3.6 Confidence Intervals in SPSS

Now that you have learned about confidence intervals, it is useful to know how to add these confidence intervals to all analyses that you will execute in the future.

3.6.1 Instruction

In the video below we will show you how to set confidence intervals in SPSS for several analyses. Think about t-tests (Chapter 2), ANOVA’s (Chapter 5) and regression analyses (Chapter 6, 7, 8, and 9). From now on, we will ask of you to always report the confidence intervals of your results in addition to the test statistic, p-value and effect size. This provides a more complete picture of the research findings, we will elaborate more on this in the next Chapter.

When we execute a t-test the 95% confidence interval is already set as default option. We would only have to change this setting if we would like a confidence interval with a different confidence level (e.g., 90%). In Figure 3.2 we showcased the effect of the confidence level on the precision of the interval.

In the case of an ANOVA, the confidence interval is not necessary for the F-statistic. However if we conduct a post-hoc test we do automatically get a confidence interval of 95%. This time we can change the confidence interval by adjusting the significance level in the Post Hoc dialog. When we use General Linear Model, which we do for two-way ANOVA, we can find the significance level option under the options dialog.

When we conduct a regression analysis, we have to specifically ask for and turn on the option of confidence intervals. This can be done in the Statistics dialog. We have the opportunity to change the confidence level.

Lastly, when we want a confidence interval for a correlation coefficient we need to use the option bootstrap. Bootstrapping has been introduced in Section 2.5. Be aware that in every analysis we have the opportunity to bootstrap the intervals, how to add bootstrapping is shown in this video: Video 2.4 in Section 2.6.

Note The confidence level is the relative width of the interval in terms of percentages, e.g. 90%, 95% or 99%. The confidence interval is the absolute width of the interval, thus the values belonging to the percentages, e.g. 4.3 to 5.6.

Watch the video below for the step by step instructions, details and additional information.

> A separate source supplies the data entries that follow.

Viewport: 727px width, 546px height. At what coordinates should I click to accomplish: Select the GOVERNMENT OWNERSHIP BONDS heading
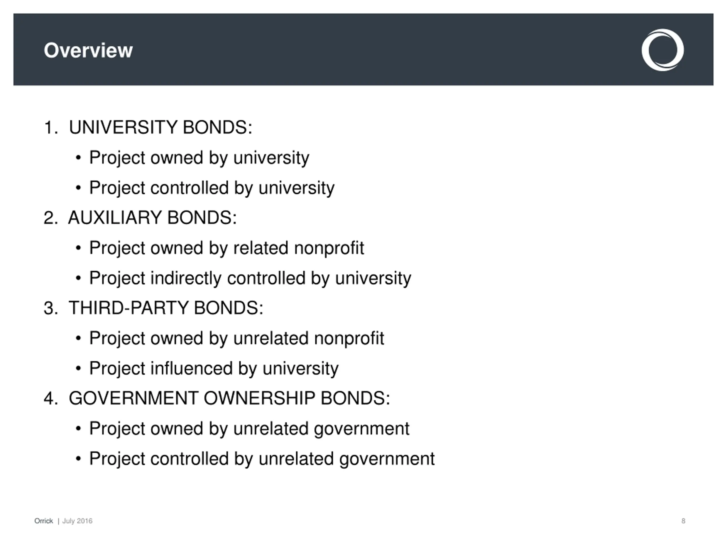click(229, 398)
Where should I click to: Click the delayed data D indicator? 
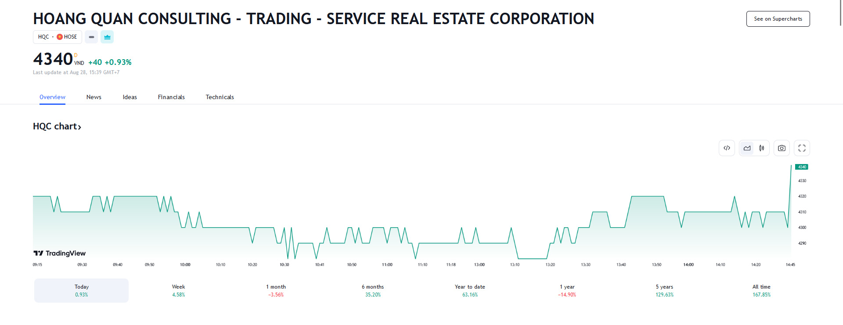click(76, 55)
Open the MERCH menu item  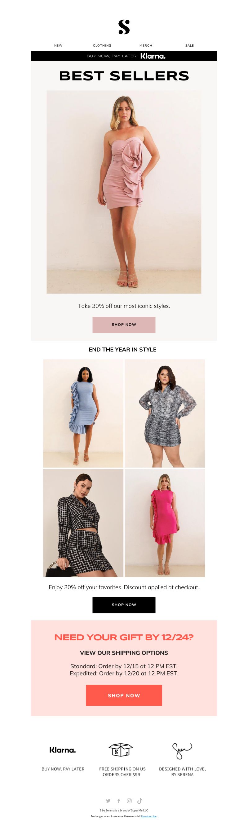click(x=146, y=45)
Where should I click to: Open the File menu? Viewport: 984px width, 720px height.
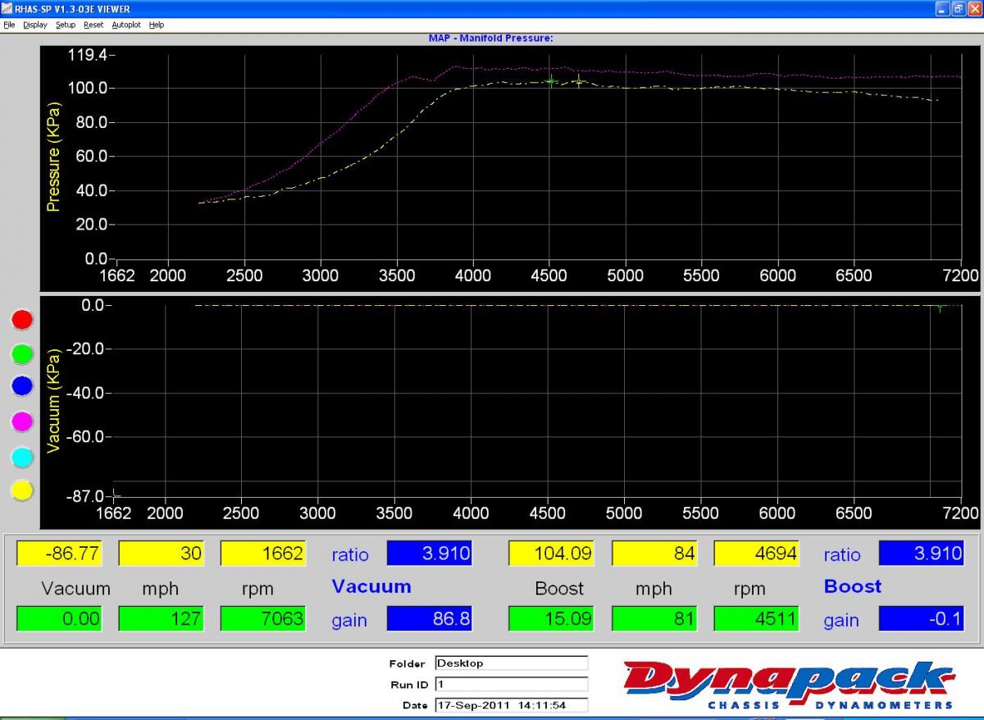click(x=9, y=25)
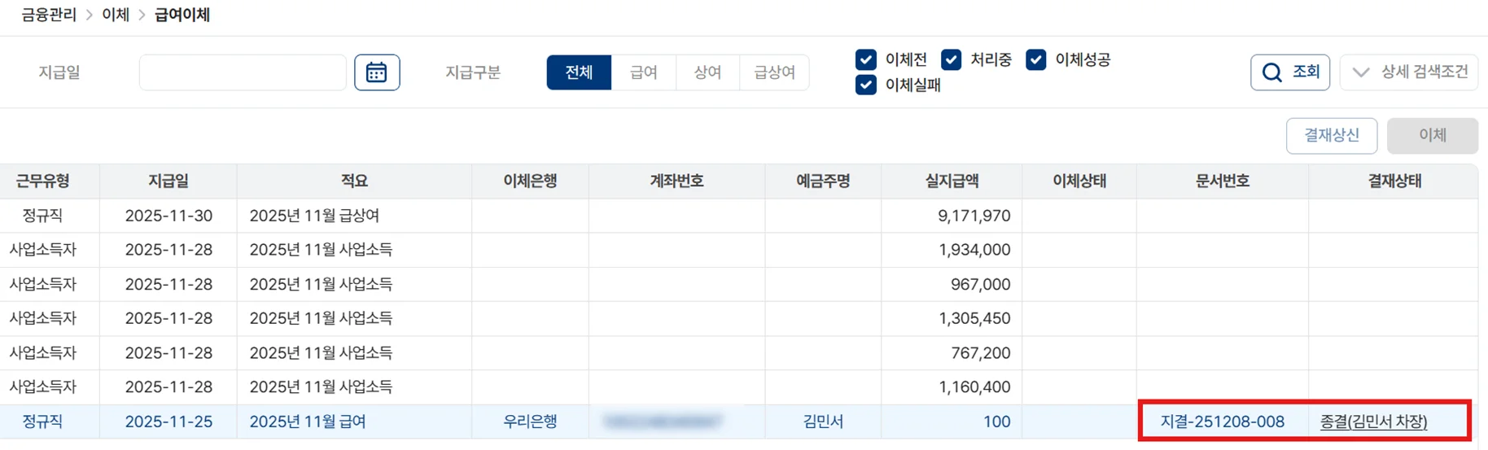Switch to the 급여 payment type tab
This screenshot has height=450, width=1488.
click(x=643, y=72)
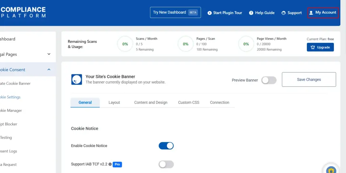346x173 pixels.
Task: Click the Start Plugin Tour play icon
Action: tap(209, 13)
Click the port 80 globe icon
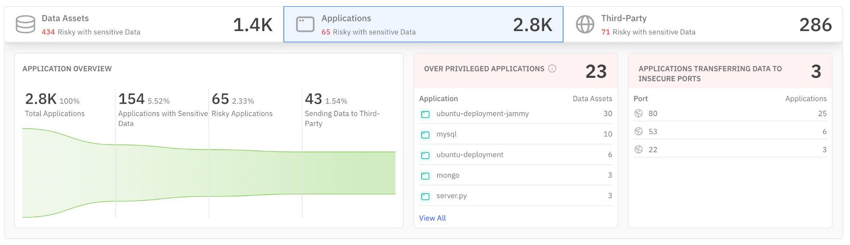Viewport: 850px width, 245px height. click(x=638, y=114)
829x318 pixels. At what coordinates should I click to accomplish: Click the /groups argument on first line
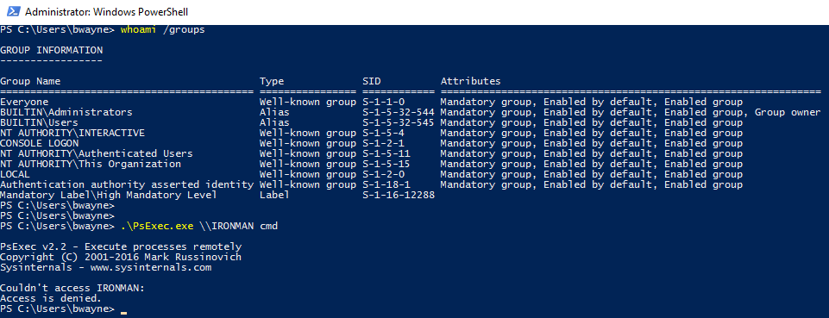point(184,30)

Video 3.1: Displays the 95% confidence intervals in SPSS.

3.7 Take-Home Points

If a sample statistic is an unbiased estimator, we can use it as a point estimate for the value of the statistic in the population.
A point estimate may come close to the population value but it is almost certainly not correct.
A 95% confidence interval is an interval estimate of the population value. We are 95% confident that the population value lies within this interval. Note that confidence is not a probability!
A larger sample or a lower confidence level yields a narrower, that is, a more precise confidence interval.
A larger sample yields a smaller standard error, which yields a more precise confidence interval because the limits of a 95% confidence interval fall one standard error times the critical value below and above the value of the sample statistic.